Approach	Compression Ratio	Task Metric	Result (Sample)
StreamingDialogue	—	PPL, BLEU, ROUGE	PPL=7.99, BLEU=19.33, 4× speedup, 18× memory reduction (Li et al., 13 Mar 2024)
SeCom (BM25)	~0.5–0.75	GPT4Score	71.57 vs turn-level 65.58 (Pan et al., 8 Feb 2025)
CCM-concat	0.16 (memory)	Accuracy	70.0% vs full context 70.8% (Kim et al., 2023)
COMEDY-13B DPO	—	Human Coherence	+0.2 over best retriever; Top-1 in 29.9% cases (Chen et al., 19 Feb 2024)
Style-Compress	0.1–0.5	ROUGE-L/BERTScore	0.876/0.231 @ r=0.1, often matching full prompt (Pu et al., 17 Oct 2024)
Gist-COCO	0.01–0.05	QA Accuracy	+20% over prior baselines (Li et al., 25 Feb 2024)

Results indicate that compression ratios of 5×–100×—often with a small adapter or learned module—sustain near-full-context performance at dramatically reduced computational cost. Some evidence points to improved downstream results after denoising and style adaptation.

5. Constraints, Limitations, and Extension Opportunities

Compression approaches invariably involve trade-offs:

Lossy compression may introduce semantic drift or occasional misunderstanding, compromising verbatim fidelity—lossless variants or guided prompts are recommended for regulatory scenarios (Gilbert et al., 2023).
Memory update policies (e.g., CCM-merge) may oversmooth heterogeneous dialogues; concatenation better preserves fine-grained history but at higher cost (Kim et al., 2023).
Selective sink or memory unit dropping can further reduce overhead, but risks omitting infrequent yet critical historical detail (Li et al., 13 Mar 2024, Chen et al., 19 Feb 2024).
Style-conditional and denoising compression mechanisms require continuous adaptation and monitoring for performance drift across tasks (Pu et al., 17 Oct 2024).
Ethical considerations involve annotating and filtering chat data to mitigate bias and privacy risks; auditing is warranted during deployment (Chen et al., 19 Feb 2024).

Extension avenues include hierarchical or adaptive compression rates, dynamic weighting in memory merging, integration with retrieval modules for ultra-long contexts, and multi-modal memory compression for agents handling mixed text/image input.

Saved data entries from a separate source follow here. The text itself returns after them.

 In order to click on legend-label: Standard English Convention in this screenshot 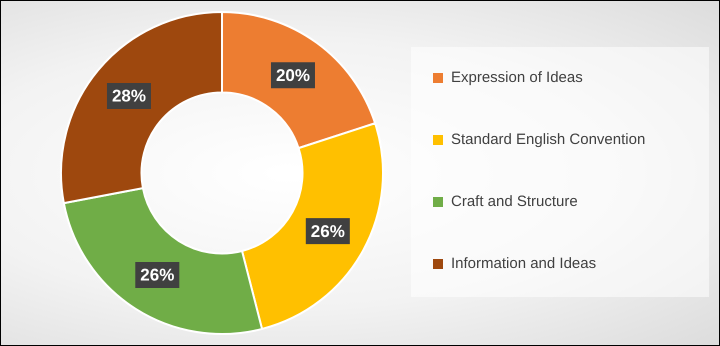, I will do `click(548, 140)`.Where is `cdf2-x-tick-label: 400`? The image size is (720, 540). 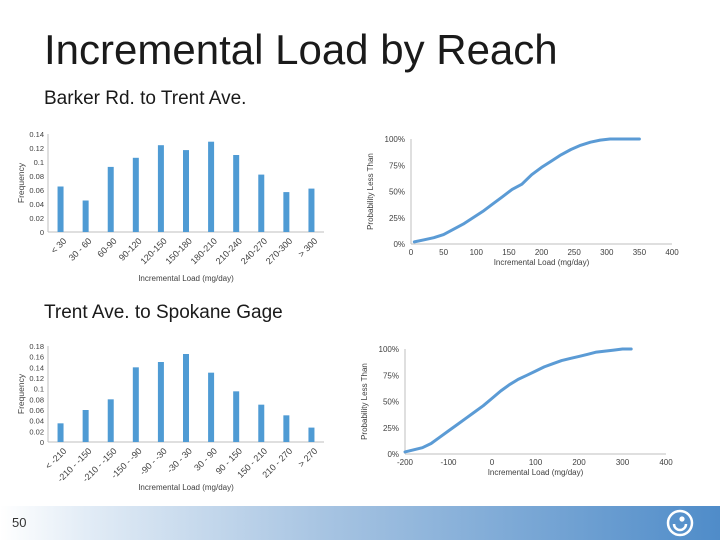 cdf2-x-tick-label: 400 is located at coordinates (666, 462).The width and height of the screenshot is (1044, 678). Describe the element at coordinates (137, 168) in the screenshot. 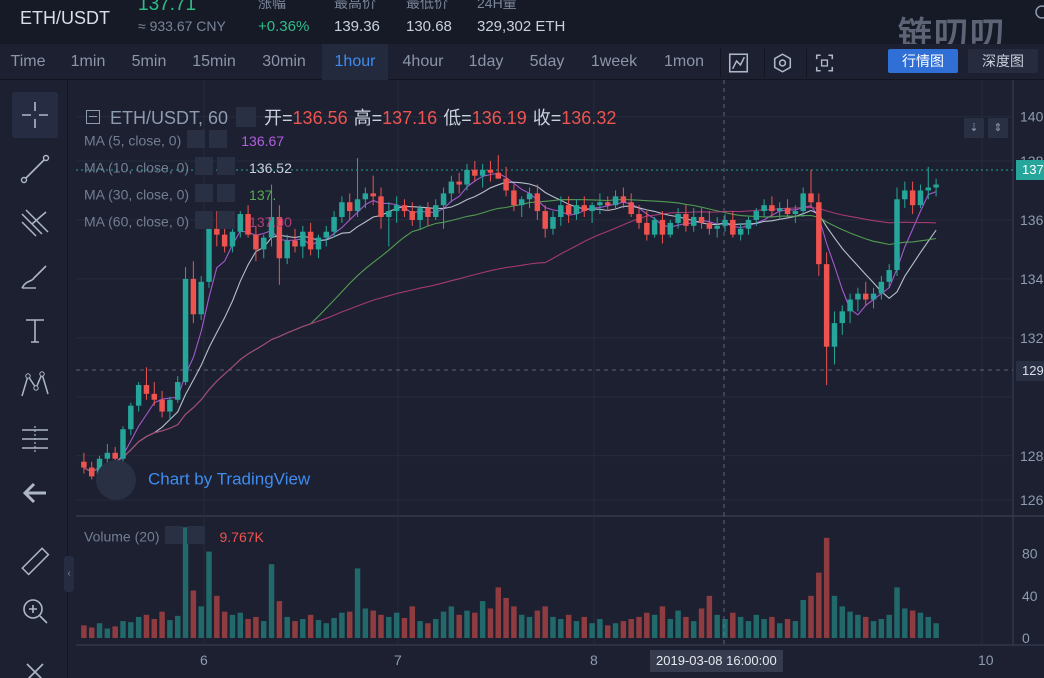

I see `ma10-label: MA (10, close, 0)` at that location.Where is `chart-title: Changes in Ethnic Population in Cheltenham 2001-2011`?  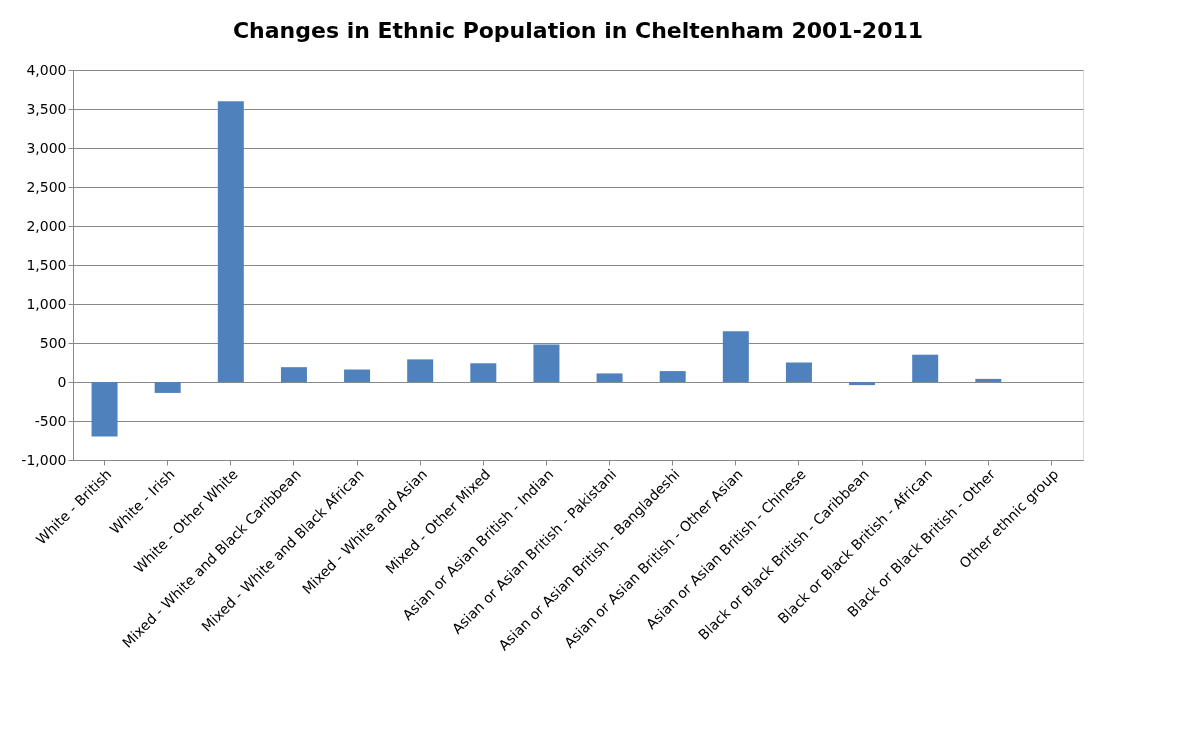
chart-title: Changes in Ethnic Population in Cheltenham 2001-2011 is located at coordinates (578, 30).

6. Position in the Research Landscape

Conversation compression is situated at the intersection of efficient transformer architectures (Longformer, BigBird), memory augmentation (Transformer-XL, MemGPT), retrieval-augmented generation, and prompt engineering. Recent innovations achieve a practical middle ground—streamlined attention spans, high semantic retention, and minimal architectural disruption—by leveraging natural dialogue structure (EoU sinks), plug-in compression modules (LoRA, gist-encoders), and adaptive style or segment-based strategies (Li et al., 13 Mar 2024, Li et al., 25 Feb 2024, Pu et al., 17 Oct 2024). These methods generalize beyond mechanical token reduction, enabling LLMs to sustain coherent, long-term reasoning and personalization with scalable context windows previously unattainable on standard hardware.